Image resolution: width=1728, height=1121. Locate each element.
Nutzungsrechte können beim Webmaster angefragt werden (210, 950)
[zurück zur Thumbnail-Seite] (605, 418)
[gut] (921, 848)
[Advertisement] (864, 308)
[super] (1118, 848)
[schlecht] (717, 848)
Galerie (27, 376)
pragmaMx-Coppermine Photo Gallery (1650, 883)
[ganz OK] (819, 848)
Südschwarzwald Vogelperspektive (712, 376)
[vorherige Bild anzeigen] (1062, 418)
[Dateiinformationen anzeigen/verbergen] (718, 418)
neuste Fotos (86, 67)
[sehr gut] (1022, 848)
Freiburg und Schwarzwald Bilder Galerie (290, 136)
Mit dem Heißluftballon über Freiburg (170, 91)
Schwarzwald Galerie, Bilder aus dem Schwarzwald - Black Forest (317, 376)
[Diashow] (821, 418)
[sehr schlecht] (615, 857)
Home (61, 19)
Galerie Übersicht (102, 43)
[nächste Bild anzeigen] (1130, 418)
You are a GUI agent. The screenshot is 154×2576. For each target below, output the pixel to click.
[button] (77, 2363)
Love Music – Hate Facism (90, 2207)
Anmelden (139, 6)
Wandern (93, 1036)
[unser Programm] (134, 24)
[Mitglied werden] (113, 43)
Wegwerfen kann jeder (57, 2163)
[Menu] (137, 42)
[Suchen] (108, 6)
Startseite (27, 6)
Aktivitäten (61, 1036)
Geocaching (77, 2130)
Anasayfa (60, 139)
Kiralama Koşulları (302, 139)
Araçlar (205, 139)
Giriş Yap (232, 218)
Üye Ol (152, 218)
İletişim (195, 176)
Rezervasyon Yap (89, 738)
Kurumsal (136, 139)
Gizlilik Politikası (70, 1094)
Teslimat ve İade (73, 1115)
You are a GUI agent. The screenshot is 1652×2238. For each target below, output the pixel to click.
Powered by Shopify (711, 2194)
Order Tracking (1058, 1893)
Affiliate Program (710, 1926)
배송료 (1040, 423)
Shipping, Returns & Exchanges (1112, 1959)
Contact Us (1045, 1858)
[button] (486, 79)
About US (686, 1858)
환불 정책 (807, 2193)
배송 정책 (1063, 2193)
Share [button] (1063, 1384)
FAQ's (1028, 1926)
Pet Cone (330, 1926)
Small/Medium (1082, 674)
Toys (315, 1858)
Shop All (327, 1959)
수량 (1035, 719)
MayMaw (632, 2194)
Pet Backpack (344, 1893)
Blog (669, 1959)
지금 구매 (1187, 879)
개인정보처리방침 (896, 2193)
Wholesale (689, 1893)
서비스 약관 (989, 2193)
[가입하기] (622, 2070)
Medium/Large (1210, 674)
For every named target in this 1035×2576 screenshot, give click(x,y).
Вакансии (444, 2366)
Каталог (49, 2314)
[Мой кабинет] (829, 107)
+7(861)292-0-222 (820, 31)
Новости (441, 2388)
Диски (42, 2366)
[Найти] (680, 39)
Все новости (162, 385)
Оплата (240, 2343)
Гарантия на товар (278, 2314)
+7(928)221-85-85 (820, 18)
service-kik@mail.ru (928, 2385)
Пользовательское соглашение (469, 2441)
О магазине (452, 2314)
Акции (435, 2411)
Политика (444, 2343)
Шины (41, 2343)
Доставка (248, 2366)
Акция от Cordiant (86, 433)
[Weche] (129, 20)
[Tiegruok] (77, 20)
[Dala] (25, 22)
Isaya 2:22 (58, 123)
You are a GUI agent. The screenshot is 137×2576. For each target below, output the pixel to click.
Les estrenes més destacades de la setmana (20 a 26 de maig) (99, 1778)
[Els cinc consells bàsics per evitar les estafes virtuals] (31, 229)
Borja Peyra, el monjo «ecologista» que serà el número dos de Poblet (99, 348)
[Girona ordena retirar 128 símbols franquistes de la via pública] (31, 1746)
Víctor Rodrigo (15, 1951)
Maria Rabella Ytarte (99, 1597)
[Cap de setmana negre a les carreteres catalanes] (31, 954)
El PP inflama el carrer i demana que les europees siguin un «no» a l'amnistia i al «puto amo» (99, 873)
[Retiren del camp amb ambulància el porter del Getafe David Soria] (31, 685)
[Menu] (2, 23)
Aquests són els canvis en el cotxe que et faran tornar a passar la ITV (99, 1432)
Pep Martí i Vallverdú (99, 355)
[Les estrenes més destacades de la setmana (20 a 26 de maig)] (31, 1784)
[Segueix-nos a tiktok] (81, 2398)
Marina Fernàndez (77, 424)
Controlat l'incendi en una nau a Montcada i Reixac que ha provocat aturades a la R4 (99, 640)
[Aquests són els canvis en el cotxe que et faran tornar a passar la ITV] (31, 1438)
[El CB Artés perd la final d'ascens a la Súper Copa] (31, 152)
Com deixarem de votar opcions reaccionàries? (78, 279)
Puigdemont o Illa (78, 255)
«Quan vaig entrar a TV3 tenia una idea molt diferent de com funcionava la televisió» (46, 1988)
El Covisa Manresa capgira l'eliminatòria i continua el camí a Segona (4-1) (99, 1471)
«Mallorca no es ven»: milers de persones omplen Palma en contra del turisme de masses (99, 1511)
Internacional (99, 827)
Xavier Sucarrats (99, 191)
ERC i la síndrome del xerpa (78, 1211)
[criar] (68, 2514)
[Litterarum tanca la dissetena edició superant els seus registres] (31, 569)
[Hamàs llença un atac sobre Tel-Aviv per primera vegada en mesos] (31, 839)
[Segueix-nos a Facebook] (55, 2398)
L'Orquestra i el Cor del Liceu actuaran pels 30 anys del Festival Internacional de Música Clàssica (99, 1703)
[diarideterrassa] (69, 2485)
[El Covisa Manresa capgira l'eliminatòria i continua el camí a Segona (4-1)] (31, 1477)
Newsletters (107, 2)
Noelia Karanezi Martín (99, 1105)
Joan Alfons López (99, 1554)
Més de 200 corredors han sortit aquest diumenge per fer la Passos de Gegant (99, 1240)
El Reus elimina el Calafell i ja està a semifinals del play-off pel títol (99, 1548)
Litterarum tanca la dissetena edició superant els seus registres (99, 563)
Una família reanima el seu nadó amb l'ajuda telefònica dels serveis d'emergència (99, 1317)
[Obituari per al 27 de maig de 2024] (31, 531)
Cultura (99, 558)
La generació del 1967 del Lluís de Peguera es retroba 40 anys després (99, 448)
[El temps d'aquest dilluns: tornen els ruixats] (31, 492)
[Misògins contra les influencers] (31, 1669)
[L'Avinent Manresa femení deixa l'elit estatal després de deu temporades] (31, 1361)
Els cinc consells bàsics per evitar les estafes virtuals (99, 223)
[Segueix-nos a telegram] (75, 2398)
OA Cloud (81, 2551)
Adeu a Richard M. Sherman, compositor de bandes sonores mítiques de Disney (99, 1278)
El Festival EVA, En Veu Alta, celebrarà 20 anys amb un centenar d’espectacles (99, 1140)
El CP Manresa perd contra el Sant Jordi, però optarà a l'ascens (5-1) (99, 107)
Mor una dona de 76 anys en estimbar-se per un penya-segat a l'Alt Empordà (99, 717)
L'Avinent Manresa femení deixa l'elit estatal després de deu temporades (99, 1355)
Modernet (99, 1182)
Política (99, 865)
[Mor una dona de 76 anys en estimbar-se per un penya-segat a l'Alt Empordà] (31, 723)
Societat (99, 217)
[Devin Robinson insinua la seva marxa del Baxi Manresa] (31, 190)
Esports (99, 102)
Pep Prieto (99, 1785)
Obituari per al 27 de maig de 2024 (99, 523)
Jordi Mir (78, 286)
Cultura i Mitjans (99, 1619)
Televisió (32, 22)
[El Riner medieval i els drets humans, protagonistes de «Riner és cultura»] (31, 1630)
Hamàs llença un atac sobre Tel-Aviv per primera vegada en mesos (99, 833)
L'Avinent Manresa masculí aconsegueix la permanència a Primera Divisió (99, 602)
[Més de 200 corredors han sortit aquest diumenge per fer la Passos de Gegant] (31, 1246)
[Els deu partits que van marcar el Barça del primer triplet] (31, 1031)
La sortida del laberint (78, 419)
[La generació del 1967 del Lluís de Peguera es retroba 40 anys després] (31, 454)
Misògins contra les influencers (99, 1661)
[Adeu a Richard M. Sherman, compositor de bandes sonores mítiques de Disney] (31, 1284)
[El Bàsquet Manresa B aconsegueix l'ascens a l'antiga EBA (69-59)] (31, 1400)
----------------------------------------
__Exercise brief__
The answer is the lines above between the line holding "Toys (315, 1858)" and the line holding "You are a GUI agent. The screenshot is 137×2576.", inclusive, each written out exactly, and no others.

__Written response__
Toys (315, 1858)
Shop All (327, 1959)
수량 (1035, 719)
MayMaw (632, 2194)
Pet Backpack (344, 1893)
Blog (669, 1959)
지금 구매 (1187, 879)
개인정보처리방침 (896, 2193)
Wholesale (689, 1893)
서비스 약관 (989, 2193)
[가입하기] (622, 2070)
Medium/Large (1210, 674)
For every named target in this 1035×2576 screenshot, give click(x,y).
Вакансии (444, 2366)
Каталог (49, 2314)
[Мой кабинет] (829, 107)
+7(861)292-0-222 (820, 31)
Новости (441, 2388)
Диски (42, 2366)
[Найти] (680, 39)
Все новости (162, 385)
Оплата (240, 2343)
Гарантия на товар (278, 2314)
+7(928)221-85-85 (820, 18)
service-kik@mail.ru (928, 2385)
Пользовательское соглашение (469, 2441)
О магазине (452, 2314)
Акции (435, 2411)
Политика (444, 2343)
Шины (41, 2343)
Доставка (248, 2366)
Акция от Cordiant (86, 433)
[Weche] (129, 20)
[Tiegruok] (77, 20)
[Dala] (25, 22)
Isaya 2:22 (58, 123)
You are a GUI agent. The screenshot is 137×2576. For each target below, output the pixel to click.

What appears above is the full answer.